- [Problem statement]:
Retype all of the entries word for word.

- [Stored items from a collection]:

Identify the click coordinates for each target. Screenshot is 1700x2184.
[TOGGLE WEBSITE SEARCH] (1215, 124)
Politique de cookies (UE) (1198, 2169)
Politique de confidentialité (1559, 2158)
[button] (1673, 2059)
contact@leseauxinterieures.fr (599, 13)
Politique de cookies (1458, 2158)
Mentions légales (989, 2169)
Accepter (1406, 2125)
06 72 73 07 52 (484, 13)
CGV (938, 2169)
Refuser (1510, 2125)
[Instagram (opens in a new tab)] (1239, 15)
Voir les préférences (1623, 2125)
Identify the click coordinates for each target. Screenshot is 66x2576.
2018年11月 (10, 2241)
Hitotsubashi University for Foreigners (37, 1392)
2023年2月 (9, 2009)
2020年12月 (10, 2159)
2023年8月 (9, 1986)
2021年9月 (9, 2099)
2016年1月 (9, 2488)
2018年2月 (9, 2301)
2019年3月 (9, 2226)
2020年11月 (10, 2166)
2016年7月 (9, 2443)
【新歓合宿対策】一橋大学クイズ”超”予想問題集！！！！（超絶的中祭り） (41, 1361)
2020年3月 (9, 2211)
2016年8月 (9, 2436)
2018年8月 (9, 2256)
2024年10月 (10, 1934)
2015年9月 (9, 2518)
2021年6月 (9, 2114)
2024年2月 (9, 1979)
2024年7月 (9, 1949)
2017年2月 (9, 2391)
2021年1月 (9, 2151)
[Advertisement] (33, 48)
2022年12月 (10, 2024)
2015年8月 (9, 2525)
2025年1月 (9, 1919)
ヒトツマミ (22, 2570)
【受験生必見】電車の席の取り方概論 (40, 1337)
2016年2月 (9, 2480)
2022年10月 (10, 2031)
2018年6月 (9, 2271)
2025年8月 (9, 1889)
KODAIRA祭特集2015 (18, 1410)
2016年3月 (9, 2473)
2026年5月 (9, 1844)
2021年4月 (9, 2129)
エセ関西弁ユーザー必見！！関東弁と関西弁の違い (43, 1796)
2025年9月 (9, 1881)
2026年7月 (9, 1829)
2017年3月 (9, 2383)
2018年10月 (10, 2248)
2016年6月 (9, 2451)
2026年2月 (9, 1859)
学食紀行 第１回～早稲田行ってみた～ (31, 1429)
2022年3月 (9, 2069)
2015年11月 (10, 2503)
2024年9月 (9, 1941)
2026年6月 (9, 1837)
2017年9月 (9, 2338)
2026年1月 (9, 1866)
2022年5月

- [Solution for this task]:
Identify the click coordinates for each target. Screenshot is 1700x2184.
[TOGGLE WEBSITE SEARCH] (1215, 124)
Politique de cookies (UE) (1198, 2169)
Politique de confidentialité (1559, 2158)
[button] (1673, 2059)
contact@leseauxinterieures.fr (599, 13)
Politique de cookies (1458, 2158)
Mentions légales (989, 2169)
Accepter (1406, 2125)
06 72 73 07 52 (484, 13)
CGV (938, 2169)
Refuser (1510, 2125)
[Instagram (opens in a new tab)] (1239, 15)
Voir les préférences (1623, 2125)
Identify the click coordinates for each target. Screenshot is 66x2576.
2018年11月 (10, 2241)
Hitotsubashi University for Foreigners (37, 1392)
2023年2月 (9, 2009)
2020年12月 (10, 2159)
2023年8月 (9, 1986)
2021年9月 (9, 2099)
2016年1月 (9, 2488)
2018年2月 (9, 2301)
2019年3月 (9, 2226)
2020年11月 (10, 2166)
2016年7月 (9, 2443)
【新歓合宿対策】一橋大学クイズ”超”予想問題集！！！！（超絶的中祭り） (41, 1361)
2020年3月 (9, 2211)
2016年8月 (9, 2436)
2018年8月 (9, 2256)
2024年10月 (10, 1934)
2015年9月 (9, 2518)
2021年6月 (9, 2114)
2024年2月 (9, 1979)
2024年7月 (9, 1949)
2017年2月 (9, 2391)
2021年1月 (9, 2151)
[Advertisement] (33, 48)
2022年12月 (10, 2024)
2015年8月 (9, 2525)
2025年1月 (9, 1919)
ヒトツマミ (22, 2570)
【受験生必見】電車の席の取り方概論 (40, 1337)
2016年2月 (9, 2480)
2022年10月 (10, 2031)
2018年6月 (9, 2271)
2025年8月 (9, 1889)
KODAIRA祭特集2015 (18, 1410)
2016年3月 (9, 2473)
2026年5月 (9, 1844)
2021年4月 (9, 2129)
エセ関西弁ユーザー必見！！関東弁と関西弁の違い (43, 1796)
2025年9月 (9, 1881)
2026年7月 (9, 1829)
2017年3月 (9, 2383)
2018年10月 (10, 2248)
2016年6月 (9, 2451)
2026年2月 (9, 1859)
学食紀行 第１回～早稲田行ってみた～ (31, 1429)
2022年3月 (9, 2069)
2015年11月 (10, 2503)
2024年9月 (9, 1941)
2026年6月 (9, 1837)
2017年9月 (9, 2338)
2026年1月 (9, 1866)
2022年5月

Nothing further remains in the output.